At least eight people linked to the case—including judges, prosecutors and witnesses—have been forced to flee the country after being attacked or threatened.
Before he left the country on May 12, Cumaraswamy said President Alfonso Portillo's government "simply does not have the will to get to the bottom of the problem of impunity."
Cumaraswamy made no statement about how he would respond to the judges' request.
Seven weeks of testimony have now been completed in the trial, and prosecutors have said they are confident that they have proved their case against the accused.
Although no trial witness has claimed to have seen the bishop's murder, prosecutors have presented testimony that they say places the accused at the scene of the crime and establishes that they possessed a motive to kill the prelate.

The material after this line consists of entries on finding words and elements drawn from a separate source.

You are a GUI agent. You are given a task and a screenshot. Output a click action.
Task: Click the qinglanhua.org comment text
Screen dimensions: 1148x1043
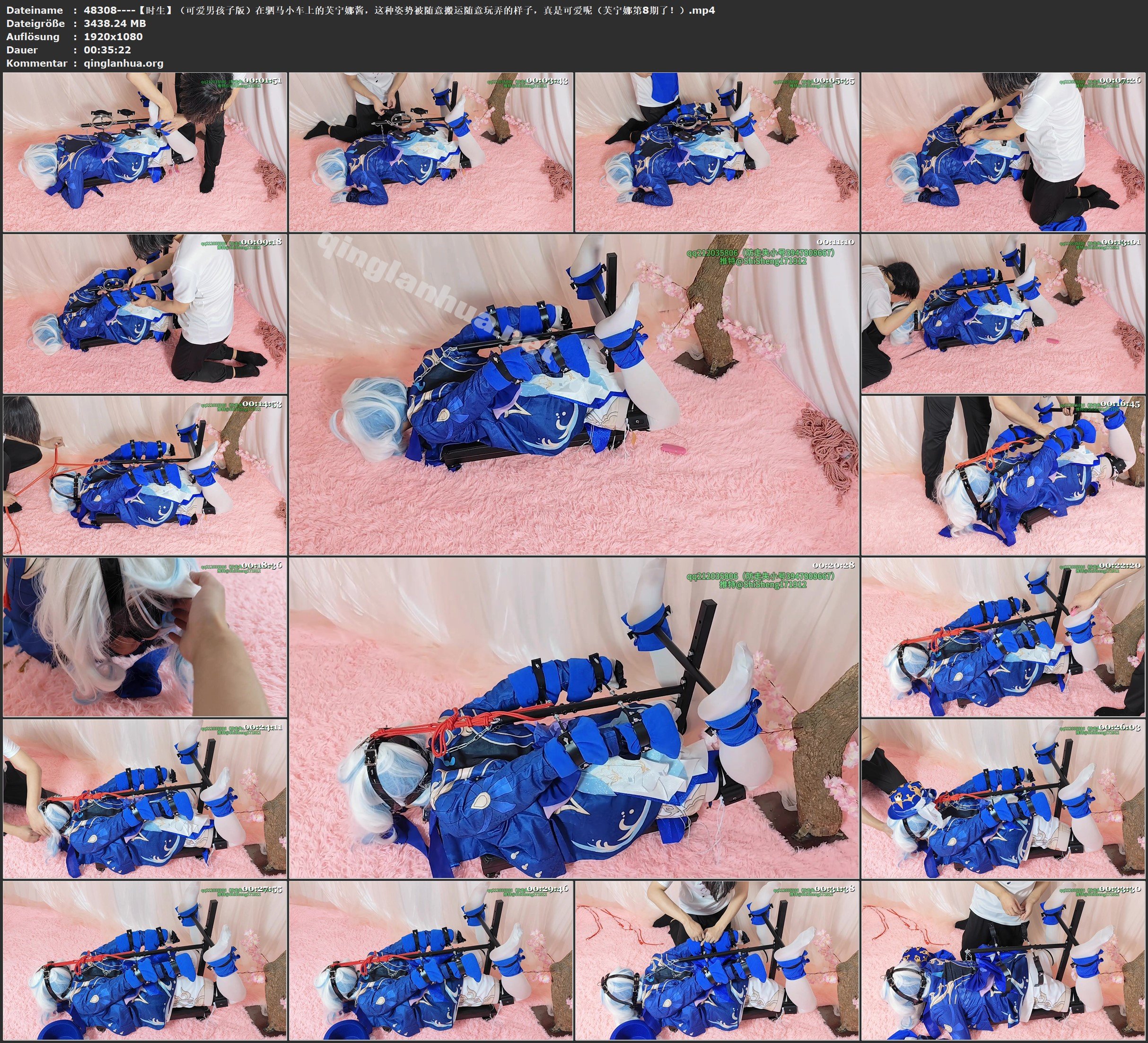pyautogui.click(x=123, y=63)
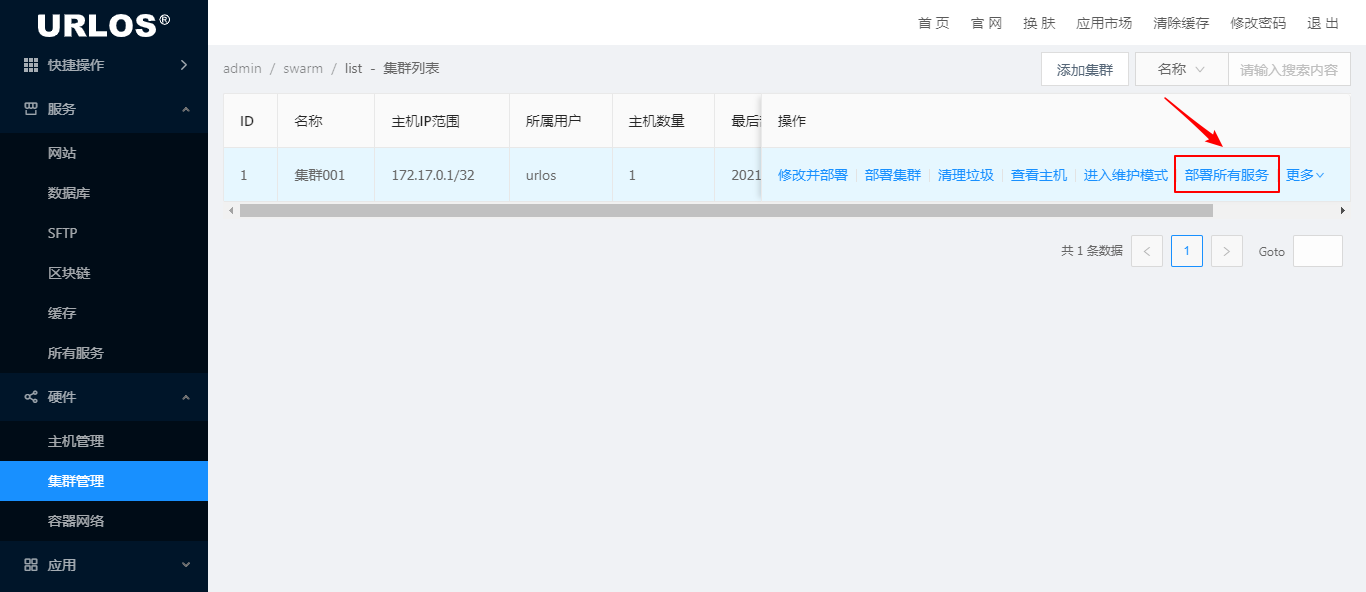Click the 进入维护模式 link

tap(1126, 175)
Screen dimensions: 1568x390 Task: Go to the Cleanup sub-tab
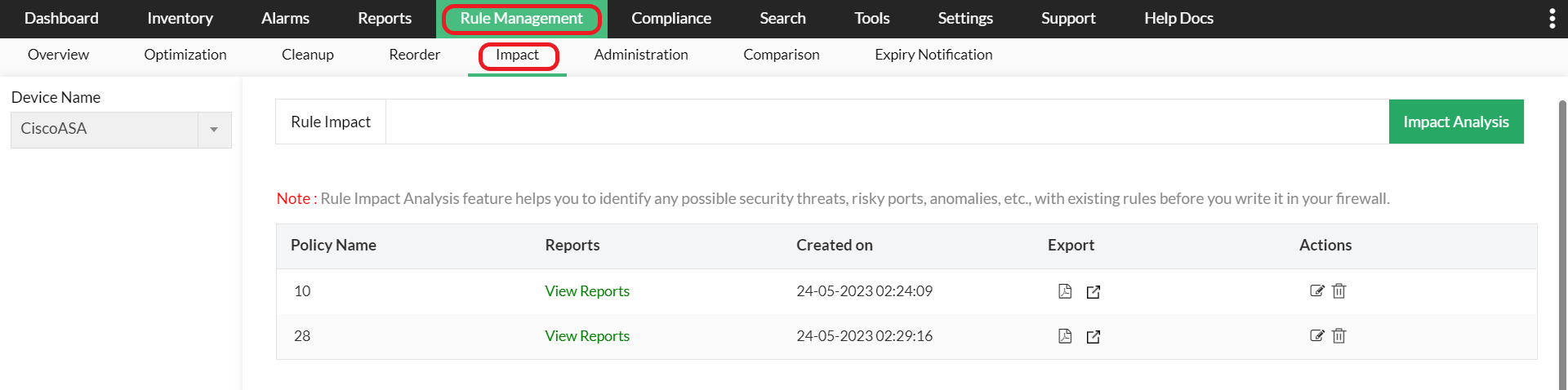coord(308,55)
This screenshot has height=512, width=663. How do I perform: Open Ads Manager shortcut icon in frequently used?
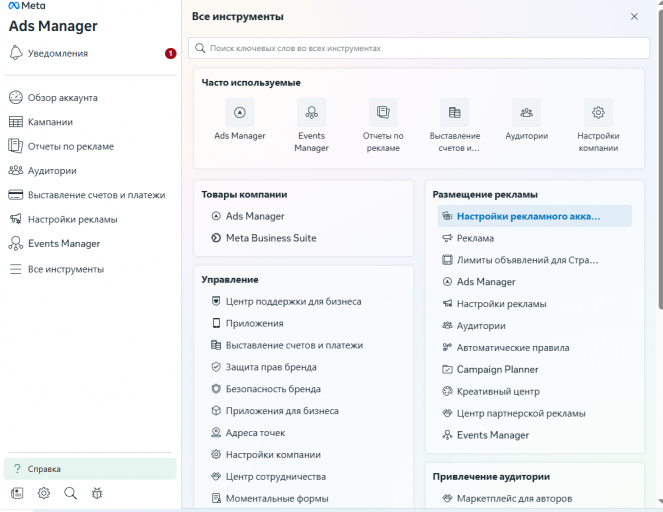tap(240, 112)
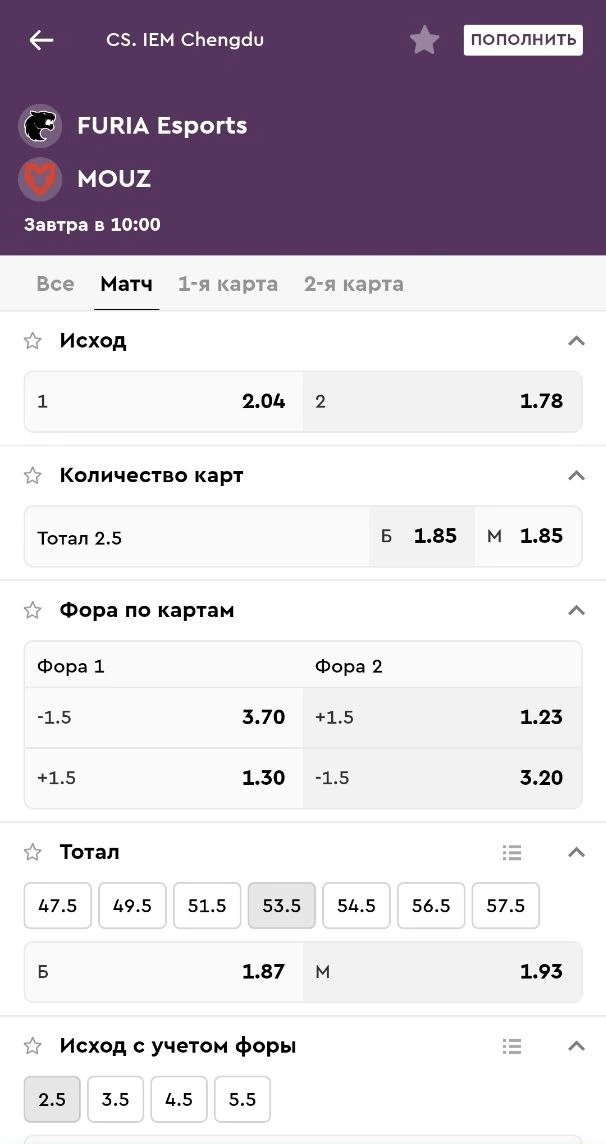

Key testimony came on April 30 from Ruben Chanax, who was brought back from hiding abroad in order to testify. At the time of the murder, Chanax was homeless and often lived in a park near the bishop's house.
Although prosecutors had presented a written deposition from him at the beginning of the trial, defense attorneys had insisted on their right to cross-examine him.
In his testimony, Chanax claimed that one of the defendants, retired Colonel Disrael Lima Estrada, had employed him for two years to spy on Bishop Gerardi. Chanax filed his reports every Saturday at the headquarters of the Presidential Guard, for which he was paid $40 a week, he said. To watch the bishop, Chanax stayed in the park in front of Bishop Gerardi's residence, washing cars in the daytime and sleeping on benches at night.